Autor Anne Fine Genre Roman
Verlag Diogenes
ISBN 3-257-06533-7
Übersetzung Ulla Kösters Erscheinungsdatum (D) September 2006   
Erschienen 2005  Seiten 260

Inhalt

Tilly scheint ihren Traummann gefunden zu haben. Geoffrey ist zärtlich, der perfekte Liebhaber, er bekocht Tilly und ist auch noch treu. Alles scheint perfekt, bis die beiden zusammenziehen. Jetzt bekommt Tilly es nämlich mit Geoffreys Familie zu tun, mit seiner Ex-Frau und den beiden Kindern. Und da ist so einiger Stoff für Konflikte und Streitereien. Doch das Schlimmste ist, dass Tilly sich nie wirklich integriert fühlt - immer bekommt sie sehr deutlich zu spüren, dass sie nicht wirklich zur Familie gehört. Was sie zu Beginn mit Weißglut erfüllt, nämlich Geoffreys dreiste Lügen, seine Ausweichmanöver, wenn es um seine Familie geht, führt irgendwann zur Resignation. Nach und nach beginnt Tilly sich zu fragen, was sie eigentlich noch bei diesem Mann hält, der doch immer nur den Weg des geringsten Widerstands sucht und sich mehr und mehr als Feigling entpuppt. Immer öfter plant sie die Flucht aus dieser Beziehung, versucht durch immer neue Seitensprünge zu entkommen - doch sie, die doch sonst so stark und direkt ist, scheint hier zu scheitern....

Buchkritik von Stefanie Rufle

Stefanie vergibt 2 von 5 Bs Diesem Buch gelingt es in keiner Sekunde, zu fesseln! Immer wieder während der Lektüre fragt man sich, in welches Genre man da eigentlich hineingeraten ist. Handelt es sich nun um einen Beziehungsroman, einen Krimi oder doch eher um eine Satire? Man fischt beim Lesen mehr oder weniger im Trüben, hat keine Ahnung, in welche Richtung sich das Ganze entwickeln soll. Die meiste Zeit wähnt man sich in einer Erzählung über eine schwierige Beziehung, die aber weder besonders lustig noch sehr nachdenklich ist. Was also ist der Sinn dieser Erzählung? Erst auf den letzten Seiten wird klar, wohin sich die Geschichte entwickelt - und diese letzten paar Seiten sind dann auch mit Abstand das Beste, was dieses Buch zu bieten hatte.
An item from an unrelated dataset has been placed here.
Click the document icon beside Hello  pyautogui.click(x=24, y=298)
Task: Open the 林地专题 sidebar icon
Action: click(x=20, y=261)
Zugegeben, die Sprache der Autorin ist durchaus elegant, der Erzählstil angenehm und leicht, aber die Story an sich hat eindeutig zu wenig Potential, um "Feuer und Asche" zu einem spannenden Buch zu machen. Obwohl immer wieder der feine Sarkasmus und das psychologische Einfühlungsvermögen von Anne Fine durchblitzen, ist dies doch eher ein durchschnittlicher Roman.